Errada, porque anulação é a extinção do ato por ilegalidade, e não por inconveniência ou inoportunidade.
- B)caducidade.
Errada, porque caducidade ocorre quando uma norma posterior impede a permanência dos efeitos do ato, e não por juízo de mérito da Administração.
- C)revogação.
Certa, porque revogação é a extinção de ato válido que se tornou inconveniente ou inoportuno ao interesse público.
- D)cassação.
Errada, porque cassação ocorre quando o particular descumpre условия ou requisitos para manter o ato, como nas licenças e autorizações.
- E)contraposição.
Errada, porque contraposição é a extinção de um ato por outro ato de conteúdo oposto, sem relação com conveniência e oportunidade.
Gabarito: C
Quando um ato administrativo nasce válido, mas depois deixa de ser conveniente ou oportuno para o interesse público, a Administração pode retirá-lo do mundo jurídico por meio da revogação. Aqui o foco não é ilegalidade, e sim mérito administrativo: a autoridade percebe que o ato já não faz sentido para a coletividade. É aquela ideia clássica de “era bom ontem, hoje não mais”. A revogação é ato discricionário e produz efeitos, em regra, prospectivos (ex nunc), preservando os efeitos já produzidos enquanto o ato vigorou. A doutrina administrativista tradicional, como Hely Lopes Meirelles, ensina exatamente isso: revoga-se por conveniência e oportunidade, não por vício.
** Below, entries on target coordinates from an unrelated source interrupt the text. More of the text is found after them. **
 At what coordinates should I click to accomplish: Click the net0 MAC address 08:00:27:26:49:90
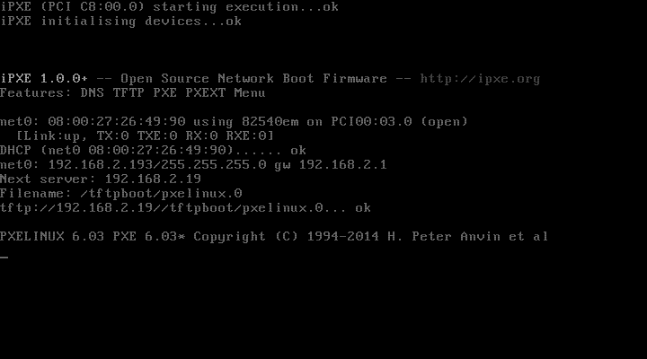point(117,121)
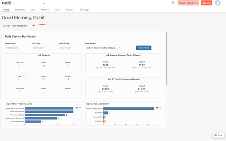Click the user profile avatar
This screenshot has width=226, height=141.
218,3
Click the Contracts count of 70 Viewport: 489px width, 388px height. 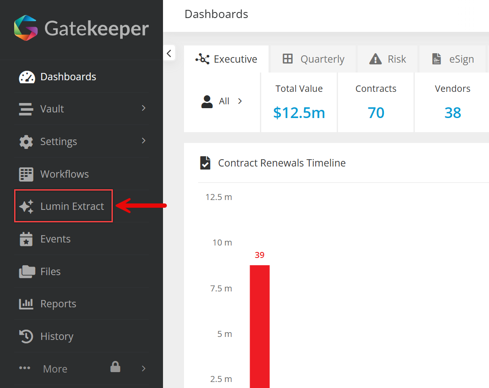376,113
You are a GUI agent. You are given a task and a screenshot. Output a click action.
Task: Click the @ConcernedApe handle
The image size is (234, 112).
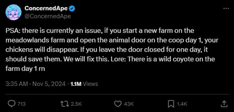click(x=48, y=16)
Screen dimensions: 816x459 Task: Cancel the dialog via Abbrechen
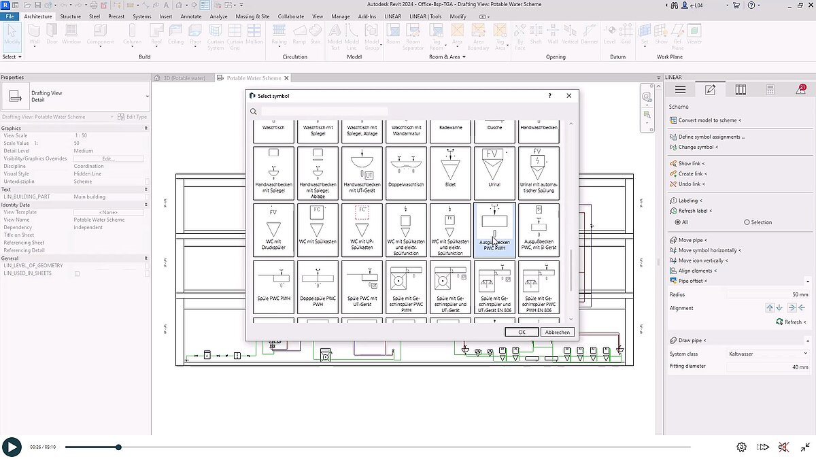coord(557,332)
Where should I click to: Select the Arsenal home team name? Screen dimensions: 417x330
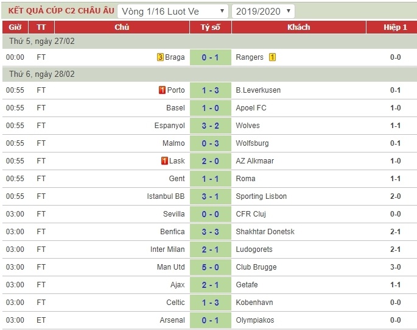172,320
Já a anulação é outra história: ela ocorre quando há ilegalidade no ato. Então, se o enunciado fala em ato que se tornou inconveniente ou inoportuno ao interesse público, a resposta correta é revogação, porque o problema está no mérito administrativo, e não na validade do ato. Em provas do CEBRASPE, guarde esta chave mental: ilegalidade leva à anulação; conveniência e oportunidade levam à revogação. É simples, mas a banca adora trocar essa dupla para ver se você escorrega no tapete.